14.3.Assignment. The Representative may not assign this agreement or any of its rights or obligations under this agreement without the Company’s prior written consent. The Company may assign this agreement or any of its rights or obligations under this agreement, effective upon Notice to the Representative.
14.4. No Partnership. The Representative is an independent contractor. Nothing contained in this agreement creates a partnership, joint venture, employer/employee, principal-and-agent, or any similar relationship between the parties.
(a)Form of Notice. All notices and other communications between the parties must be in writing and addressed to the respective party as follows:
If to the Company:
If to the Representative:
(b)Method of Notice. Notices must be given by (i) personal delivery, (ii) a nationally-recognized, next-day courier service, (iii) first-class registered or certified mail, postage prepaid[, (iv) fax][ or (v) electronic mail] to the party’s address specified in this agreement, or to the address that a party has notified to be that party’s address for the purposes of this section.
(c)Receipt of Notice. A Notice given in accordance with this agreement will be effective upon receipt by the party to which it is given or, if mailed, upon the earlier of receipt and the fifth Business Day following mailing.
14.6. Remedies Cumulative. Except as provided in section 13.5 (Exclusive Remedies), the rights and remedies available to a party under this agreement are cumulative and in addition to, not exclusive of or in substitution for, any rights or remedies otherwise available to that party.
14.7.Survival. Sections 2 (Commissions and Expenses), 10 (Confidentiality), 12 (Effect of Termination), and 13 (Indemnification) survive the termination or expiration of this agreement.
14.8. Severability. If any part of this agreement is declared unenforceable or invalid, the remainder will continue to be valid and enforceable.
14.9. Waiver. A party’s failure or neglect to enforce any of rights under this agreement will not be deemed to be a waiver of that party’s rights.
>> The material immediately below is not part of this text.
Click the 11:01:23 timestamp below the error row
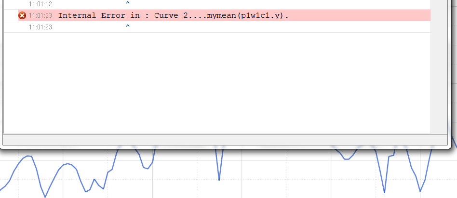Image resolution: width=457 pixels, height=198 pixels. point(40,27)
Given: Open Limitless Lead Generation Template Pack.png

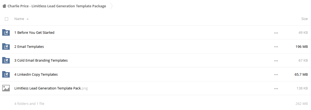Looking at the screenshot, I should [51, 88].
14.10 Equitable Relief. The Representative acknowledges that its breach or threatened breach of any its obligations under section 10 (Confidentiality) would not be susceptible to adequate relief by way of monetary damages only. Accordingly, the Company may, in that case, apply to court for any applicable equitable remedies (including injunctive relief), without the need to post any security.
14.11.Governing Law. This agreement will be governed by and construed in accordance with the laws of the State of [GOVERNING LAW STATE], without regard to its conflict of laws rules.
14.12. Waiver of Jury Trial. Each party irrevocably waives its rights to trial by jury in any action or proceeding arising out of or relating to this agreement or the transactions relating to its subject matter.
14.13. Headings. The headings used in this agreement and its division into sections, schedules, and other subdivisions do not affect its interpretation.
14.14.Internal References. References in this agreement to sections, schedules, and other subdivisions are to those parts of this agreement.
14.15. Schedules and Exhibits. The following are attached to and form part of this agreement:
Schedule A: List of Products[ and Services]
Schedule B: List of Existing Customers
14.16. Counterparts. This agreement may be signed in any number of counterparts, each of which is an original and all of which taken together form one single document.
14.17. Effectiveness of Agreement. This agreement is effective as of the Effective Date, even if any signatures are made after that date.
This agreement has been signed by the parties.